#### [Texto selecionado]
_ _ _

Alguém já falou que “quando não existe Justiça a Democracia desaparece”. E é isto que o Brasil está vivendo. Um país onde a “justissa” se colocou a serviço de alguns poucos e sequestrou a Democracia. O golpe contra Dilma Rousseff, em 2016, e a prisão de Lula mostram claramente que voltamos a submergir na escuridão de décadas anteriores.
Mas enganaram-se em um ponto muito importante: acreditavam que prendendo o Presidente Lula iriam impor o modelo que desejassem e eleger um candidato afinado com o sistema. Pensaram, seriamente, que Lula na prisão era “carta fora do baralho”, mas se enganaram. Lula está ainda maior! Em todas as pesquisas, em qualquer cenário que seja apresentado, Lula lidera a vontade popular.
Quando o bonequinho da mídia, Neymar, foi eliminado da Copa do Mundo teria dito aos jornalistas: “não sei onde vou buscar forças para levantar”. O grande ator brasileiro, amigo meu de infância, Bemvindo Sequeira mandou um recado para ele: “Olhe para o Lula! Quantas vezes foi derrubado e se levantou? Está na prisão, mas está maior a cada dia”!
Enquanto isso, nosso país vira zombaria do mundo!
Libertem o Lula! Não, não é o clamor das praças e ruas do Brasil. É o desabafo de deputados portugueses.
Um grupo de deputados de Portugal enviou na segunda-feira (09) uma carta aberta ao Supremo Tribunal Federal do Brasil fazendo um “apelo” para que o Presidente Luiz Inácio Lula da Silva seja libertado, “garantindo o pleno exercício dos seus direitos fundamentais” ao repor “as condições mínimas aceitáveis de funcionamento do Estado de Direito”.
“Lula da Silva é hoje reconhecido mundialmente como um preso político. Ninguém ignora que o processo que lhe foi movido, a tramitação excecional que foi seguida, a sua condenação sem provas, a sua reclusão e as condições que lhe são impostas, servem unicamente o objetivo de impedir a sua candidatura às eleições presidenciais, lesando gravemente os seus direitos fundamentais, contribuindo para o desprestígio do sistema judicial brasileiro e pondo gravemente em causa a democracia no Brasil”, diz o texto.
A carta diz ainda que “Como foi amplamente denunciado, o processo em que o Presidente Lula da Silva foi condenado não respeitou as mais elementares regras de um Estado de Direito. Foi gravemente cerceado o seu direito de defesa, com a desconsideração das provas e a recusa de diligências requeridas pelos seus advogados, e foi condenado por um juiz que publicita ostensivamente a sua oposição política a Lula da Silva, tornando evidente a sua falta de isenção para o julgar de forma imparcial”.
Piada ou uma novela de quarta categoria? A imprensa internacional repercutiu a decisão do desembargador Rogério Favreto de soltar o Presidente Luiz Inácio Lula da Silva no domingo (08). Televisões, jornais e emissoras de rádio do mundo inteiro acompanharam os anúncios contraditórios feitos durante o dia, tentando explicar ao público estrangeiro o imbróglio político-judicial brasileiro.

_ _ _

#### [Trecho de origem]
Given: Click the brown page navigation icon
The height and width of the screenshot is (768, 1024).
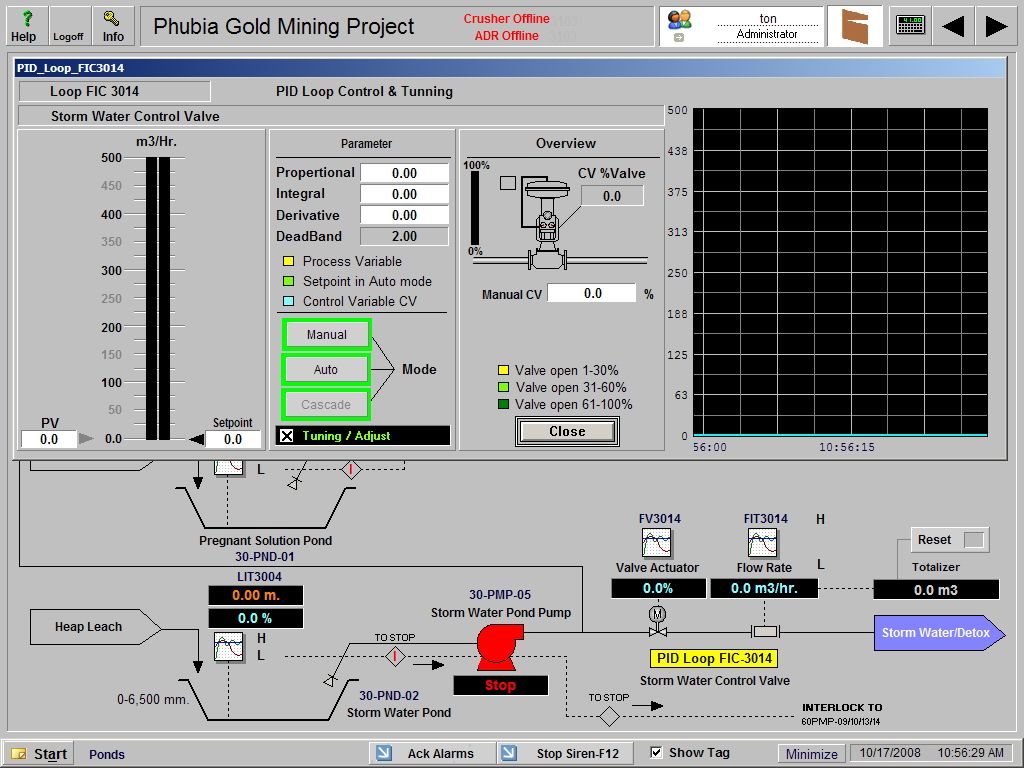Looking at the screenshot, I should pos(856,24).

_ _ _

#### [Instruções]
• A. Liste todas as pessoas citadas pelo nome no texto sobre a prisão de Lula, uma por linha.
• B. Reproduza fielmente o trecho do texto sobre a prisão de Lula que começa em "Um grupo de" e vai até "diz o texto.", incluindo estas últimas palavras.
• C. Escreva a continuação do texto sobre a prisão de Lula, partindo da última frase apresentada.
Os dados não têm relação com o texto sobre a prisão de Lula.

#### [Respostas do exercício]
• A.
Dilma Rousseff
Luiz Inácio Lula da Silva
Neymar
Bemvindo Sequeira
Rogério Favreto

• B.
Um grupo de deputados de Portugal enviou na segunda-feira (09) uma carta aberta ao Supremo Tribunal Federal do Brasil fazendo um “apelo” para que o Presidente Luiz Inácio Lula da Silva seja libertado, “garantindo o pleno exercício dos seus direitos fundamentais” ao repor “as condições mínimas aceitáveis de funcionamento do Estado de Direito”.
“Lula da Silva é hoje reconhecido mundialmente como um preso político. Ninguém ignora que o processo que lhe foi movido, a tramitação excecional que foi seguida, a sua condenação sem provas, a sua reclusão e as condições que lhe são impostas, servem unicamente o objetivo de impedir a sua candidatura às eleições presidenciais, lesando gravemente os seus direitos fundamentais, contribuindo para o desprestígio do sistema judicial brasileiro e pondo gravemente em causa a democracia no Brasil”, diz o texto.

• C.
“O Brasil viveu nesse domingo uma verdadeira telenovela”. Foi com essa frase que a correspondente do canal de televisão France24 no Rio de Janeiro, Fanny Lothaire, começou a explicar o “ping-pong judiciário” entre o desembargador que assinou o alvará de soltura de Lula, o juiz Sérgio Moro e o relator da Lava Jato no TRF-4, Gebran Neto.
“Um juiz ordena a liberação enquanto outro bloqueia”, dá em título a revista francesa Obs, lembrando que o anúncio de Favreto “caiu como uma bomba no Brasil”. Já o diário francês Libération fala de “queda de braço jurídica” e o Le Monde evoca um “coup de Théâtre” a menos de três meses da eleição presidencial.
O jornal português Público diz que a sucessão de ordens judiciais “apanhou de surpresa os meios políticos, jurídicos e jornalísticos brasileiros”. Mesmo tom do lado do canal de televisão do Catar Al Jazeera, para quem o anúncio da liberação foi uma “decisão surpreendente”, enquanto o jornal espanhol ABC publica em seu site uma cópia do alvará de soltura assinado por Favreto.
A mídia internacional passou horas noticiando em seus sites as diferentes decisões dos magistrados, tentando saber quem tinha dado a última ordem. E nós viramos piada internacional.
Vai ser “empreendedor”? No final da década de 1980, a partir da “vitória” do neoliberalismo no planeta, o pensamento patronal criou um novo termo para descaracterizar a relação capital x trabalho. Nas grandes empresas da Europa (e logo no Brasil) surgiu um novo termo que substituía a palavra trabalhadores: agora passaram a ser “colaboradores”. Entenderam?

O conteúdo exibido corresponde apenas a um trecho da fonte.